Our neural signal processing research is looking at answers to these questions: How are sounds stored? How are sounds retrieved? How are sounds compared to the sound now present at the person’s ear? We can not simply store the sound wave (like a CD), because if we did, we would fill all our usable memory in a few weeks after birth. We extract a template of information from a sound, store it and are later able to compare it, along with millions of other templates, with the new incoming sounds. This explains why we can pick up the telephone and immediately recognize who is calling, and be able to say “Oh hello Jack or Jill” We have searched through the templates of the voices of people we know in the half second it takes us to hear the voice and reply. Once we have identified a sound, or several sounds, we keep the “match” in local memory for a few seconds. We then test each new sound against it before trying a new full search of possibilities.
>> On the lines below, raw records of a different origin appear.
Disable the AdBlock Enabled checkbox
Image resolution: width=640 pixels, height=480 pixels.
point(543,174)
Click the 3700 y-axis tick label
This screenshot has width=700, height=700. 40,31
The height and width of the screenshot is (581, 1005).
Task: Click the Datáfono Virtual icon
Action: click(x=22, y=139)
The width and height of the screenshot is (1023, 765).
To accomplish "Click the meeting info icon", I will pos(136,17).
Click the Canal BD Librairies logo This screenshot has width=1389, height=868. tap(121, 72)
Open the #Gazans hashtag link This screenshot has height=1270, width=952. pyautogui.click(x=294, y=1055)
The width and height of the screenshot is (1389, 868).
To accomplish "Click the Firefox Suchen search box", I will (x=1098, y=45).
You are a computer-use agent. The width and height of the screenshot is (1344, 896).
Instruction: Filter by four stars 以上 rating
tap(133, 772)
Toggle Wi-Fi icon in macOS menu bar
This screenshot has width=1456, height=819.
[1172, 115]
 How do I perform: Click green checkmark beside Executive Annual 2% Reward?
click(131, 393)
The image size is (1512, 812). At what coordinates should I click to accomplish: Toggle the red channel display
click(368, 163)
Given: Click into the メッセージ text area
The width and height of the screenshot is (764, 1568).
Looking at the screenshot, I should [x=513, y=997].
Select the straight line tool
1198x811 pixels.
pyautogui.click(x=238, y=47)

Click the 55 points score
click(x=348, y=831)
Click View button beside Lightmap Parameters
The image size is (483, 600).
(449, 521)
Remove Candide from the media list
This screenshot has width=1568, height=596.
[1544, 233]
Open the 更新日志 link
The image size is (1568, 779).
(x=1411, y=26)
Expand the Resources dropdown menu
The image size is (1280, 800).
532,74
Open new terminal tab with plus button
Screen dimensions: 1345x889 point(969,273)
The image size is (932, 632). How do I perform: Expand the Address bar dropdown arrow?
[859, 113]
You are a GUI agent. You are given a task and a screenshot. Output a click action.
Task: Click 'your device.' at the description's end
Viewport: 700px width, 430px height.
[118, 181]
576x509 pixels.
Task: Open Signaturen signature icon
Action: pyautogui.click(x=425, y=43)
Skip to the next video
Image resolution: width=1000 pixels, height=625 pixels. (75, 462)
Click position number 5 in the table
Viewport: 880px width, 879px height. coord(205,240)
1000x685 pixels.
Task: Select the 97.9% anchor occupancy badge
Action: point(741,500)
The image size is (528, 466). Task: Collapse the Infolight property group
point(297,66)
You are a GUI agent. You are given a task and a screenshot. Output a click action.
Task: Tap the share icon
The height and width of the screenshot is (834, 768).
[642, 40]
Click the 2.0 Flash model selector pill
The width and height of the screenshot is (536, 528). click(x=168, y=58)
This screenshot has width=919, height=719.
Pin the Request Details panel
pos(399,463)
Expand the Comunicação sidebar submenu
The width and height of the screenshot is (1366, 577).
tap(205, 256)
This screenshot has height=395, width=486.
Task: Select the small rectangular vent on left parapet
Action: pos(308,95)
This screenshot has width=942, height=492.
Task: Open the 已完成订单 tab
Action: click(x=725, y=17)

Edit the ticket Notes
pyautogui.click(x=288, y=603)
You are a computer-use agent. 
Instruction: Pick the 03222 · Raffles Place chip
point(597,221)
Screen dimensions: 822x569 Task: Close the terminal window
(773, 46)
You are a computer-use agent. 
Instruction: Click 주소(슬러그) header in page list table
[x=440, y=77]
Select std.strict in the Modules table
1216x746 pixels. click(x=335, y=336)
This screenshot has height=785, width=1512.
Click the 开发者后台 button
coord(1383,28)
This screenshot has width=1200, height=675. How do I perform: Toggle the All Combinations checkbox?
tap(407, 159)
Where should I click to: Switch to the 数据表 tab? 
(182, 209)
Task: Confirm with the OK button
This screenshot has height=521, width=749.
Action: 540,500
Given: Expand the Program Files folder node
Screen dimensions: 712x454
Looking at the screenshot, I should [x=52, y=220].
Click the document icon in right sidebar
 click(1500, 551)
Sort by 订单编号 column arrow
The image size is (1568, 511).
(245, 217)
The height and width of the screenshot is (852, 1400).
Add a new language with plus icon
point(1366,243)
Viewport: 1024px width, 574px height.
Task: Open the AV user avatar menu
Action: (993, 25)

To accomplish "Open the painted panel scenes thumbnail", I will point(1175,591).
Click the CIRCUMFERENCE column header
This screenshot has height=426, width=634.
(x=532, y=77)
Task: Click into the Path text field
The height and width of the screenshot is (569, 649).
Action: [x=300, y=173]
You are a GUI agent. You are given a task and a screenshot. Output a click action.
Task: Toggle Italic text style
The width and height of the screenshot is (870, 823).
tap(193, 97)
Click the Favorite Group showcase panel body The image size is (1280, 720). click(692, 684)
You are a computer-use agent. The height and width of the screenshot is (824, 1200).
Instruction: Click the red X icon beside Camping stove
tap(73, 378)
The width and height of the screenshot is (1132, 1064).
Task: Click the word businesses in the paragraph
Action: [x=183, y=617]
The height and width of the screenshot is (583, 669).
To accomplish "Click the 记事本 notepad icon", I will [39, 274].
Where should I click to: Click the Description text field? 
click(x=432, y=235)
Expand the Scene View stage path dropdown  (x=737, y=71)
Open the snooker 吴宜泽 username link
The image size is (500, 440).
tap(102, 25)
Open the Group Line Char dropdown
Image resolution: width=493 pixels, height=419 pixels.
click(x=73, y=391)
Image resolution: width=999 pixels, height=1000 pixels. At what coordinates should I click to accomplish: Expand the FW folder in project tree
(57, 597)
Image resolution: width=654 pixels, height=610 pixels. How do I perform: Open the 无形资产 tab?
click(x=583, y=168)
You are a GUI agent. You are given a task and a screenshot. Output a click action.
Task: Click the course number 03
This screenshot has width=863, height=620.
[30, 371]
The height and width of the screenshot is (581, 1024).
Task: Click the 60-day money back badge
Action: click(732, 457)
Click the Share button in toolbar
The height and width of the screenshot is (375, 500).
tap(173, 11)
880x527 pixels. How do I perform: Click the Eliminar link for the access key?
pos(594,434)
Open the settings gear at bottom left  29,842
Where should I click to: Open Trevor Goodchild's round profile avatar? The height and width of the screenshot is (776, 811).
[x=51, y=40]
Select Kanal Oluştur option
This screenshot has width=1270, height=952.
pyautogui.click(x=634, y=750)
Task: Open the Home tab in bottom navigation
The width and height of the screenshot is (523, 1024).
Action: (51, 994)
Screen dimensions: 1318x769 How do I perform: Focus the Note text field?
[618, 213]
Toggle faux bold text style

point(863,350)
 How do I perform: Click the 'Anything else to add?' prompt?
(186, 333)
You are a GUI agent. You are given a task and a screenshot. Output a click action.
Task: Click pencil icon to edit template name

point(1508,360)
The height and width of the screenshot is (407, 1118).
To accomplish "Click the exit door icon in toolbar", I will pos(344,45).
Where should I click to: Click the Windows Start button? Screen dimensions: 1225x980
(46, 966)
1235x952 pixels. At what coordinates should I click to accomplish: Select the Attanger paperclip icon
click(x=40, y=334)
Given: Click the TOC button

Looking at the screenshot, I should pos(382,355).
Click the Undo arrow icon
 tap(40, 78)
Our studies look at the processes the brain uses in constructing a template to be stored in memory. We introduce many repetitions of the same sound into a subject’s ear over a period of about 15 minutes. Intermixed with these repetitions are occasional deviant sounds in which some attribute has been changed. The sound used is a computer generated synthetic wave similar to that produced by a stringed musical instrument. Such a sound consists of an onset period in which the body of the instrument first vibrates freely, followed by a sustained period as the string forces the vibration of the instrument soundboard or other resonator. During the onset period, we present a combination of five waves with non-harmonically related pitches. Occasionally one of the intermediate waves of this combination is omitted, the remainder of the sound being unaltered. The resultant brain processing implies that the template analysis is very dependant on extracting each wave from the overall sound.
Using a superconducting magnetometer array, we have been able to locate when the brain cells that hold the brain’s “mismatch” processor are active and their location. The processor is shown on as a white dot superimposed on an MRI scan of a subjects head. We can locate the active cells within about 1/8 of an inch in all three directions and the time of activation to 2/100 of a second. We now know where and when the brain compares auditory templates. Our next research steps are to determine HOW the brain compares auditory templates. This research will help determine if a hearing problem is physical or physiological, and will help in producing synthetic sound alerts which .we can instantly recognize.
This work being done by Professor J.H Broadhurst and K. Ghanbeigi will be presented at the international conference on Biomagnetism held in Sapporo Japan in August 2008.